§ **Text**:
******************************
[llvm] LoopVectorize: fix logical error in trunc cost (PR #91136)

Sun May 5 10:53:40 PDT 2024

https://github.com/artagnon created https://github.com/llvm/llvm-project/pull/91136

In LoopVectorizationCostModel::getInstructionCost(), when the condition canTruncateToMinimalBitwidth() is satisfied, for a trunc, the source type is computed as the smallest type of the source vector and the destination vector, and the destination type is computed as the largest type of the instruction and destination type. This is clearly a logical error, as the original source vector type could be smaller than the original destination vector type, and the trunc semantics are broken because we're attempting to widen. Even if this were not the case, there is clearly no benefit of computing the largest vector type for the final destination type, as the cost of a trunc only depends on the vectorization factor.

>From 7a4f8bcf1211c4289e1850c7927e2f3f967bb2f8 Mon Sep 17 00:00:00 2001
From: Ramkumar Ramachandra <r at artagnon.com>
Date: Sun, 5 May 2024 18:25:08 +0100
Subject: [PATCH 1/2] LoopVectorize: add test for crash #47665

---
 .../LoopVectorize/SystemZ/pr47665.ll          | 24 +++++++++++++++++++
 1 file changed, 24 insertions(+)
******************************
§ **Supplied records**:
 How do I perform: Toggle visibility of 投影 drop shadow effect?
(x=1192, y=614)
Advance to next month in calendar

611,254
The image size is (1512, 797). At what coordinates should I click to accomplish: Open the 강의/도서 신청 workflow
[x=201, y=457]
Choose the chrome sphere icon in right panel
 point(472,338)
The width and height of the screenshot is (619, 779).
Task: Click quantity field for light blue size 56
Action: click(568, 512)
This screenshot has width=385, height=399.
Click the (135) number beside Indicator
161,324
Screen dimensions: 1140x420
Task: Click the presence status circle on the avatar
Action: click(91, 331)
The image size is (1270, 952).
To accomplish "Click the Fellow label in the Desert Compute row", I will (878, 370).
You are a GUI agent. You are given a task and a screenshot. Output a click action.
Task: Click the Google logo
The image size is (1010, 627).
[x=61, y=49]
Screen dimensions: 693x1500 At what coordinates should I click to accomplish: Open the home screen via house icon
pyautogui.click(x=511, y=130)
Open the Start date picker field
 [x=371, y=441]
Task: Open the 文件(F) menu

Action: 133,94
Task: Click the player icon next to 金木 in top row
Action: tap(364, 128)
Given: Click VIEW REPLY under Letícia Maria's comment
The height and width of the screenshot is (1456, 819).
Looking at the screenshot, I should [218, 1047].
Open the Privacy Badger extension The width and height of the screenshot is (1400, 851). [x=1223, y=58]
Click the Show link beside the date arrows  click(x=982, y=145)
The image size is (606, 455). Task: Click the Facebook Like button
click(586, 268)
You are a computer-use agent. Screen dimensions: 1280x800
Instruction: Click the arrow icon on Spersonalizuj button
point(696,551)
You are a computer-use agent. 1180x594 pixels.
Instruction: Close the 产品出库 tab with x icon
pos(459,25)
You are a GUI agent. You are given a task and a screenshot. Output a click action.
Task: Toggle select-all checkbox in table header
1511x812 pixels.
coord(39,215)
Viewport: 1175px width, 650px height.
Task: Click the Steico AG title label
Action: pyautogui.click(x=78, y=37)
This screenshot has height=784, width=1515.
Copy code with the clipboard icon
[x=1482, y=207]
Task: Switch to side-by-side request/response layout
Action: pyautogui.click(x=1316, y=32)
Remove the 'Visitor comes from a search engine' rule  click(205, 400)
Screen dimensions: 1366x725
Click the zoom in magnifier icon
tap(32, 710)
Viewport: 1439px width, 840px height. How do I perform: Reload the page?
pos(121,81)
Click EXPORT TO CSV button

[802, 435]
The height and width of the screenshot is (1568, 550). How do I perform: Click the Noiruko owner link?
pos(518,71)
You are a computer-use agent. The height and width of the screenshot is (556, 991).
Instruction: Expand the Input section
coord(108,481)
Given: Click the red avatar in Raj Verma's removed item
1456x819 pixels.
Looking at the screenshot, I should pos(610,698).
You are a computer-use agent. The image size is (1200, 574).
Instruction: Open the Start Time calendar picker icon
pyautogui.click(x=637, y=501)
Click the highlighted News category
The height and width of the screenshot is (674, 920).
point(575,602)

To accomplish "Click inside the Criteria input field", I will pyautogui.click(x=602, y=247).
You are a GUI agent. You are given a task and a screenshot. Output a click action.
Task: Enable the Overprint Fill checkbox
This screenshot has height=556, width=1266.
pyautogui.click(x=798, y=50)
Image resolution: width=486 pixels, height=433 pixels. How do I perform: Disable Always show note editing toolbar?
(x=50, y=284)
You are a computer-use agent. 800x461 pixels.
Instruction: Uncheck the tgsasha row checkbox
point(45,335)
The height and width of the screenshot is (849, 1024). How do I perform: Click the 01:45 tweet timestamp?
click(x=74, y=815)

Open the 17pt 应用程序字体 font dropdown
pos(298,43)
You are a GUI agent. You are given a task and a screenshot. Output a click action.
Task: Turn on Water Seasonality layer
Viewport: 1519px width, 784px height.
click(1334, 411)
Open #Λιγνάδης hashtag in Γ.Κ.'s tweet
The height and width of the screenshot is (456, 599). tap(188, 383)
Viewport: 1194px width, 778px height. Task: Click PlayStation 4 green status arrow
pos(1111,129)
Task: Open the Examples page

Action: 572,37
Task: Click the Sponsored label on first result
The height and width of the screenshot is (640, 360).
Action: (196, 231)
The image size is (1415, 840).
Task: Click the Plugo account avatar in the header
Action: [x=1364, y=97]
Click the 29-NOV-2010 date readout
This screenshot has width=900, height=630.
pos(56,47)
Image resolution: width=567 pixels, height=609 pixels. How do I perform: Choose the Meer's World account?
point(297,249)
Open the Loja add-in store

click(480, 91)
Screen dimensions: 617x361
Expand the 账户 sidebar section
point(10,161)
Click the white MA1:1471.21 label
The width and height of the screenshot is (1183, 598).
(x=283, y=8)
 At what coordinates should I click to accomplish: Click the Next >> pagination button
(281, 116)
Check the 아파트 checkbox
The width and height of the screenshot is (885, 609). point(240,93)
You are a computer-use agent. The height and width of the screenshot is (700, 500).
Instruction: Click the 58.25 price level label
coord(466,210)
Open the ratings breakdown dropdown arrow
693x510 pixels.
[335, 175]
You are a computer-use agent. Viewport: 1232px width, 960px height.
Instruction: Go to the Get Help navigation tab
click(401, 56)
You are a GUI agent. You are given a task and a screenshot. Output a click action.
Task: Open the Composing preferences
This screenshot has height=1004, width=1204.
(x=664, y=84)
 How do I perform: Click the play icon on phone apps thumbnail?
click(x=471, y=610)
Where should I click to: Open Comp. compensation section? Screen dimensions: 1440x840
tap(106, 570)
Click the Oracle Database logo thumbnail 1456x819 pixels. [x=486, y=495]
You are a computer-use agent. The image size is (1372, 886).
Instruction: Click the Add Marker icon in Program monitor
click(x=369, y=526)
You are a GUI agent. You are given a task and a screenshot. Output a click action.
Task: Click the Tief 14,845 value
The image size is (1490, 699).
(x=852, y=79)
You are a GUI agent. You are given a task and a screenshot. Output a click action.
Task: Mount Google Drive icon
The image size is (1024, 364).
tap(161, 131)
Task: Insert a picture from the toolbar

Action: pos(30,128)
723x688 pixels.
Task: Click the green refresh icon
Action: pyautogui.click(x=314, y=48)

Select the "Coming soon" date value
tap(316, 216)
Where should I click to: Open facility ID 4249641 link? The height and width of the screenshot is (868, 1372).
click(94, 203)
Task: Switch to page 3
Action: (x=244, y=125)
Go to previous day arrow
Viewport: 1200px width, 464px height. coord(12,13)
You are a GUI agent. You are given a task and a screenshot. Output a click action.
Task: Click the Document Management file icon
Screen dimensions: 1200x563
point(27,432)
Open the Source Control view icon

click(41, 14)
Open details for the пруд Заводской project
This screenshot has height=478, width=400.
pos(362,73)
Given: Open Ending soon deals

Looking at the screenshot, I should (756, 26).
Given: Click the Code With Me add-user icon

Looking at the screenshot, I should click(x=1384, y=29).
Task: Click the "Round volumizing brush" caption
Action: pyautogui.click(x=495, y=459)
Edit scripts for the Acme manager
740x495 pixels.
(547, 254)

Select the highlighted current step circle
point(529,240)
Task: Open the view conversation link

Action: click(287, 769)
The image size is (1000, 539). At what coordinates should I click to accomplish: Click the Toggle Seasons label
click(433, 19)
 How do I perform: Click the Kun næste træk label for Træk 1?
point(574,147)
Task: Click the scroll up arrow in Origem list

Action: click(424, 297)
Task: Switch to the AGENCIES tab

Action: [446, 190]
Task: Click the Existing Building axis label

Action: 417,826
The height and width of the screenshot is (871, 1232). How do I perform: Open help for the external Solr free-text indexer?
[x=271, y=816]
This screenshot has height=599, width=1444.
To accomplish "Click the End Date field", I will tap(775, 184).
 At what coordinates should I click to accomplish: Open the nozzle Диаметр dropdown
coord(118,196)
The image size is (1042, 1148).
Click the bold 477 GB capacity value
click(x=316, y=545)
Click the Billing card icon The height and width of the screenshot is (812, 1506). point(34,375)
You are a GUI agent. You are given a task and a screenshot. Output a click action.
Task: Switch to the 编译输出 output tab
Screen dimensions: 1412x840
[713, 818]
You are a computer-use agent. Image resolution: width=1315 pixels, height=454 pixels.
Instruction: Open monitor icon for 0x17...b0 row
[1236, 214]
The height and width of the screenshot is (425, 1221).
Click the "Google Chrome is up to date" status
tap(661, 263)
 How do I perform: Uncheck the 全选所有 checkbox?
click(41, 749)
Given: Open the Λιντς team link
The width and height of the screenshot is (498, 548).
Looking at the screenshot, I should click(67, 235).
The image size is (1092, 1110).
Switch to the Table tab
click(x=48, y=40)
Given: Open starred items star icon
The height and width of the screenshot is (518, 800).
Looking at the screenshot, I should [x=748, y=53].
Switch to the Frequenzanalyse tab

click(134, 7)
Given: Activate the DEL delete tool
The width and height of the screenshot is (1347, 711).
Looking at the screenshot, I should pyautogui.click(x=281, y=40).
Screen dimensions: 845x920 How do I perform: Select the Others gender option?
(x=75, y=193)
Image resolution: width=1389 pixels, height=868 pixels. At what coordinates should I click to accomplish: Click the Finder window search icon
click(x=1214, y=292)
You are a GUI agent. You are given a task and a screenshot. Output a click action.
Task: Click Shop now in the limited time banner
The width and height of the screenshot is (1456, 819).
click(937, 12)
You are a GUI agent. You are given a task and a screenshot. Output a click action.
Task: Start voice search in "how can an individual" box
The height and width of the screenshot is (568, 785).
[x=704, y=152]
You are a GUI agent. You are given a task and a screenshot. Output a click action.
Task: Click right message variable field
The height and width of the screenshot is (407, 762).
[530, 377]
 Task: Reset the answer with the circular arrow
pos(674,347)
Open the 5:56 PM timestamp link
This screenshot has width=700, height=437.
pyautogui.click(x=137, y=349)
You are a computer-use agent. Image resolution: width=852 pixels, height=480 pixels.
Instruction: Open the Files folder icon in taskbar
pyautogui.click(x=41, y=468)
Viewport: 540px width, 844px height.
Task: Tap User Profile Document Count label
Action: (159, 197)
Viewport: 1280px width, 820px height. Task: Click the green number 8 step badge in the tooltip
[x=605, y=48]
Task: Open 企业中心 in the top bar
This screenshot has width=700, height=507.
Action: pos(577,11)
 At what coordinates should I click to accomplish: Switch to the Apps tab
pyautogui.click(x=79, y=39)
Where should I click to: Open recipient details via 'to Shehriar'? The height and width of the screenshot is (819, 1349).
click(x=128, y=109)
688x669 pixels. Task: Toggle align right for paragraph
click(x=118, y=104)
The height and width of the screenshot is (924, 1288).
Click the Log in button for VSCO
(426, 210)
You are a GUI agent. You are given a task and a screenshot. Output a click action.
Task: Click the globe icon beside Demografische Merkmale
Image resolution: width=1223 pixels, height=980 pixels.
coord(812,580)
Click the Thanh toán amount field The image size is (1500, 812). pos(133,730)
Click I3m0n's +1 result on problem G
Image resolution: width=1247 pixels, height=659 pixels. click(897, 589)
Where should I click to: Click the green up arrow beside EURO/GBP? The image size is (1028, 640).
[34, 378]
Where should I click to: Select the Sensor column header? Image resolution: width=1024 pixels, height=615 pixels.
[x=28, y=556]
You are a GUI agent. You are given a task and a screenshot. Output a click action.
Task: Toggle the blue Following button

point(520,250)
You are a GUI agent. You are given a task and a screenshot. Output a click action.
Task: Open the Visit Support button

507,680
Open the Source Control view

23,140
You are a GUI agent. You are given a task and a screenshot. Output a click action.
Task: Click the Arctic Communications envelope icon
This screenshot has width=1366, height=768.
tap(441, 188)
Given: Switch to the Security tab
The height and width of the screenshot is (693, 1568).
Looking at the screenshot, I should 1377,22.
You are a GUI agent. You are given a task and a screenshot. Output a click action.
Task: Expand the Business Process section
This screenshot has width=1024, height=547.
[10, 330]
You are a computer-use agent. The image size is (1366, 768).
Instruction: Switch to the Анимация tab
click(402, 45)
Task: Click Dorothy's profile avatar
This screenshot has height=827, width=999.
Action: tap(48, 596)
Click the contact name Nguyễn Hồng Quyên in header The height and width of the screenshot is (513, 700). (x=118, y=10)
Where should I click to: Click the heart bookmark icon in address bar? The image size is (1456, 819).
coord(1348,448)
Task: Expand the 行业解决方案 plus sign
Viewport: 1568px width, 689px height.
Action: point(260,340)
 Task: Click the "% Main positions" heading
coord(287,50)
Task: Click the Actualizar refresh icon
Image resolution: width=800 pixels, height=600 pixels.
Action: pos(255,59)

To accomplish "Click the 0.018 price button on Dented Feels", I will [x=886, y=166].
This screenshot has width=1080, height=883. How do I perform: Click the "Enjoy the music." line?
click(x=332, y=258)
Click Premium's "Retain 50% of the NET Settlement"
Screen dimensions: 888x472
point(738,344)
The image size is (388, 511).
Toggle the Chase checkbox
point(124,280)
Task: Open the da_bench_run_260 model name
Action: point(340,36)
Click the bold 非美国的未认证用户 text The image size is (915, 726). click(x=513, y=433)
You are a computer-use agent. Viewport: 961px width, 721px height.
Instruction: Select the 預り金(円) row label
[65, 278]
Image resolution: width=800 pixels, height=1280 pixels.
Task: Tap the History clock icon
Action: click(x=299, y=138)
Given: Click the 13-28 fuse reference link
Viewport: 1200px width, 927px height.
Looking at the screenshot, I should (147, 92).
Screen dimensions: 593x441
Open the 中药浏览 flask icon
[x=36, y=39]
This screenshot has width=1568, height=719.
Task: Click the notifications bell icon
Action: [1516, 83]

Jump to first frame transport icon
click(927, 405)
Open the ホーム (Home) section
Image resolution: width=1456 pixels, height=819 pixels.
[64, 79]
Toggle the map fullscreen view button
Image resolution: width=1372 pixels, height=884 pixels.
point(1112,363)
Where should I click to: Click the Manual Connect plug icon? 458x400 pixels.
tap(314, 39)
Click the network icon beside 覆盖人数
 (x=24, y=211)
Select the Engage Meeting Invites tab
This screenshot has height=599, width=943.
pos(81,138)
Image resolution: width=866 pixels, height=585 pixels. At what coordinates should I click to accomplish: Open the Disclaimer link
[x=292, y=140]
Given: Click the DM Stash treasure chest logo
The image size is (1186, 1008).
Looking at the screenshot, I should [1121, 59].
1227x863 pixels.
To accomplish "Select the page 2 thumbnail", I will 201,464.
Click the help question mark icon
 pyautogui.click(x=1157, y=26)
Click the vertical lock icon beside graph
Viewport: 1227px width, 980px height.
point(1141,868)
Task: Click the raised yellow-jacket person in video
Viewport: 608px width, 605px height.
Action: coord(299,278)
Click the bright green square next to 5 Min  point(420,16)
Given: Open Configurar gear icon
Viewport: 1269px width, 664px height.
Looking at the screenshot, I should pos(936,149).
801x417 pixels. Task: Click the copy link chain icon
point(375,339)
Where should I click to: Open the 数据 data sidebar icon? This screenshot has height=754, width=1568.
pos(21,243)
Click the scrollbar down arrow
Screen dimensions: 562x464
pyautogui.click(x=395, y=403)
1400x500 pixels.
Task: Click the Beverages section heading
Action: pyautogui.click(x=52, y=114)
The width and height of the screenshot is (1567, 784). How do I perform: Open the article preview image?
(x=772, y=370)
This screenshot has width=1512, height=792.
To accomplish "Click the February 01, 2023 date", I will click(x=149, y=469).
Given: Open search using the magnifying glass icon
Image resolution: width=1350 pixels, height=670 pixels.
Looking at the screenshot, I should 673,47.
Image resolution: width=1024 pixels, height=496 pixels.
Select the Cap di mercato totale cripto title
******************************
§ **Problems to work on**:
A: Reproduce the stretch of the pull request notice from "[llvm] LoopVectorize: fix" through "the vectorization factor.", keeping every word and character unchanged.
B: In the pull request notice, list each labeled header field of the patch (the lines with a field name followed by a colon) along with its value.

§ **Solutions by task**:
A:
[llvm] LoopVectorize: fix logical error in trunc cost (PR #91136)

Sun May 5 10:53:40 PDT 2024

https://github.com/artagnon created https://github.com/llvm/llvm-project/pull/91136

In LoopVectorizationCostModel::getInstructionCost(), when the condition canTruncateToMinimalBitwidth() is satisfied, for a trunc, the source type is computed as the smallest type of the source vector and the destination vector, and the destination type is computed as the largest type of the instruction and destination type. This is clearly a logical error, as the original source vector type could be smaller than the original destination vector type, and the trunc semantics are broken because we're attempting to widen. Even if this were not the case, there is clearly no benefit of computing the largest vector type for the final destination type, as the cost of a trunc only depends on the vectorization factor.

B:
- From: Ramkumar Ramachandra <r at artagnon.com>
- Date: Sun, 5 May 2024 18:25:08 +0100
- Subject: [PATCH 1/2] LoopVectorize: add test for crash #47665